Research Paper Volume 12, Issue 2 pp 1304—1321

AURKB promotes gastric cancer progression via activation of CCND1 expression

Figure 1. AURKB knockdown inhibits gastric cancer cell proliferation. (A), Quantitative real-time PCR analysis of the effect of AURKB knockdown by siRNA on the mRNA levels of AURKB in SGC7901 and BGC823 cells. The results shown are the means ± SDs of three independent experiments; **, P < 0.01 compared with the scrambled negative control (NC). (B) Western blot analysis of AURKB and H3S10ph expression in siRNA- and NC-transfected SGC7901 and BGC823 cells. HSP70 and histone H3 were used as loading controls. (C) CCK-8 assays showing that AURKB knockdown by siRNA significantly inhibited the proliferation of SGC7901 and BGC823 cells. The results shown are the means ± SDs of three independent experiments; **, P < 0.01 compared with the negative control. (D) Effects of AURKB knockdown by siRNA on the colony formation ability of SGC7901 and BGC823 cells. Left panel, representative images from colony formation assays. Right panel, the number of colonies formed by the indicated cells was quantified.
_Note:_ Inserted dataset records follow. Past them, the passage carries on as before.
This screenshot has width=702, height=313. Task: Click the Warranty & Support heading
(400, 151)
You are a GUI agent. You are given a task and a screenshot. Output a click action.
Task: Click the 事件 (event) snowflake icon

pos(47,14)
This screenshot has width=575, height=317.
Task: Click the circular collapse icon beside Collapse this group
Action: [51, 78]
Data are presented as the means ± SDs; **, P<0.01 compared with the negative control. (E) Flow cytometry analysis showing the cell cycle distribution of SGC7901 and BGC823 cells transfected with negative control (NC) or AURKB siRNA. Bar graphs showing the percentages of SGC7901 and BGC823 cells in the G0/G1, S and G2/M phases when treated with negative control (NC) or AURKB siRNAs (right panel). Each histogram bar represents the mean ± SD of three independent experiments.